Nicosia is feeling the pressure over 5G technology as the Republic is caught in an international tech war between superpowers, only months away from state-owned Cyta making a move to upgrade its network.
US Ambassador Judith Garber spoke last week in Nicosia at an event hosted by the American Chamber of Commerce, where she warned about 5G networks being compromised.
“5G has vast implications for everything from artificial intelligence, to manufacturing, to public services. If a 5G network is compromised, your future toaster, your self-driving car, your bank, your hospital, your electrical grid, and other critical services could all fail,” the ambassador said.

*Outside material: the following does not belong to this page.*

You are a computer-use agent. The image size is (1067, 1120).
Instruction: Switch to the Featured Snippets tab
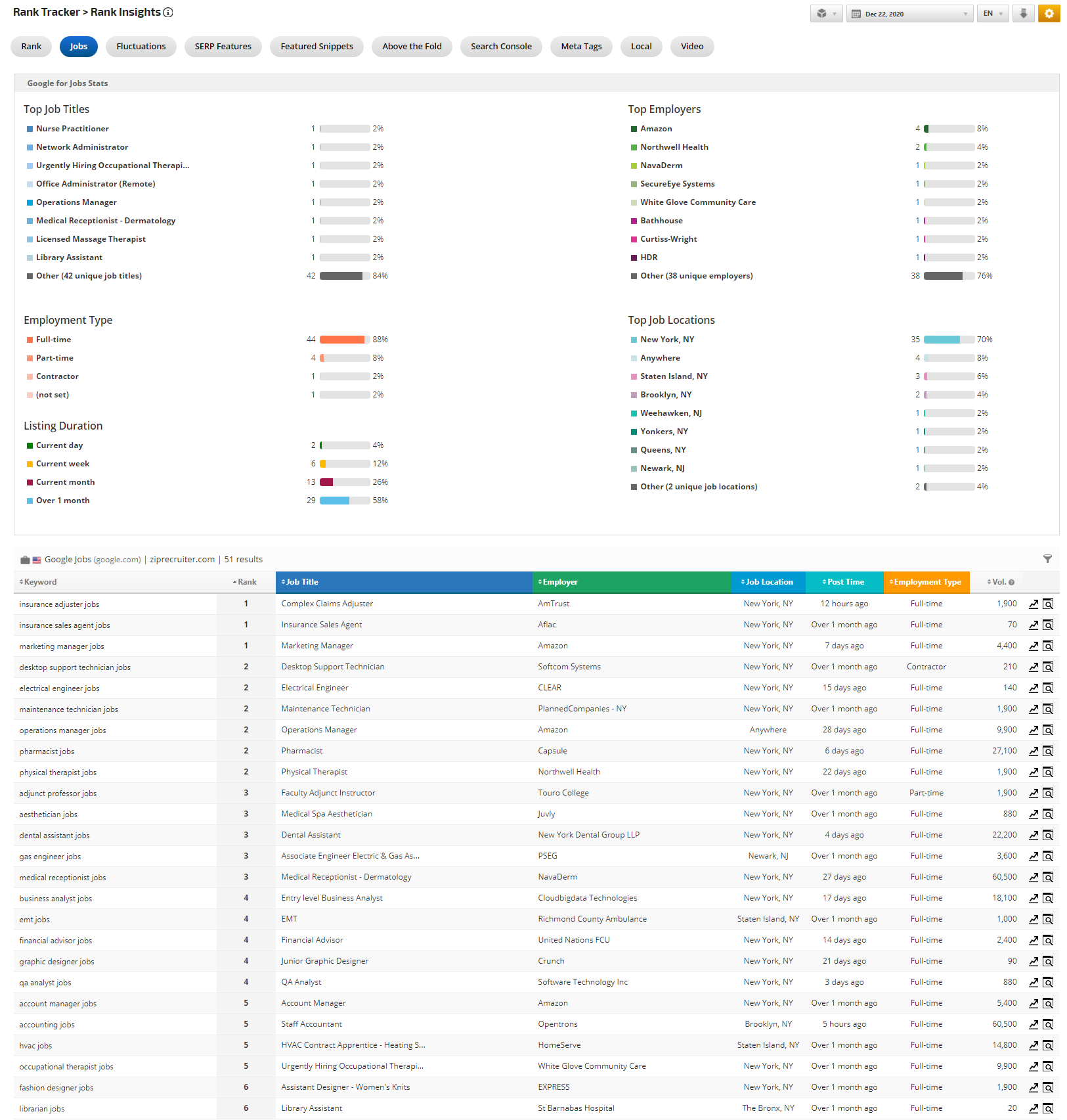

Garber pointed out that Cyprus looked at major infrastructure projects in the coming years, while the US was also counting on the Republic to be 'open and fair'
Garber went on to say that vendors who build and maintain access to a 5G network would have “tremendous capability and responsibility to protect economic and commercial interests, national security, and human rights, including privacy and freedom of expression.”
But according to reporting by Apostolos Tomaras from Kathimerini Cyprus, a more nuanced message was included in the speech. Garber pointed out that Cyprus looked at major infrastructure projects in the coming years, while the US was also counting on the Republic of Cyprus to conduct an “open and fair” tender process.
Tomaras was referring to the clash over 5G between the US and China, which he described as the basis for the Chinese tech company Huawei being blocked from international markets.
The US government has argued that Chinese equipment from Huawei was “suspicious” and there could be a backdoor that could be used for spying purposes.
Garber also said she shared US President Donald Trump’s conviction that a strong economy is essential to achieving American security goals.
“Economic security is national security,” she said.
Garber also laid out a four-point plan for US national security strategy, which included reforming the multilateral trading system, fostering free, fair, and reciprocal trade relationships, as well as energy and innovation.
“For all these reasons, we will continue to advocate for Cyprus to carefully weigh its options for creating its 5G infrastructure – including acquiring services from trusted European or perhaps even American providers – in order to ensure the security of the entire network,” the ambassador said.
Nicosia has pointed out that, at least for now according to Tomaras, that the EU has not banned Huawei. The Chinese company signed a strategic cooperation earlier this year with Epic, formerly known as MTN Cyprus, to jointly explore 5G transformation in Cyprus.
Philip Gan, Huawei’s Vice President CEE & Nordic Region, saw the cooperation as a sign that European markets are positioning themselves in such a way to address the needs of the new era.
“The agreement of this new strategic cooperation with MTN Cyprus shows that European markets are focusing firstly and primarily on the development of advanced technology in order to answer the call of the needs of the new era as best as possible,” Gan said.
But Tomaras pointed out that the ambassador's remarks were directed towards state-owned Cyta, which is said to be preparing next year for an upgrade of its network to 5G.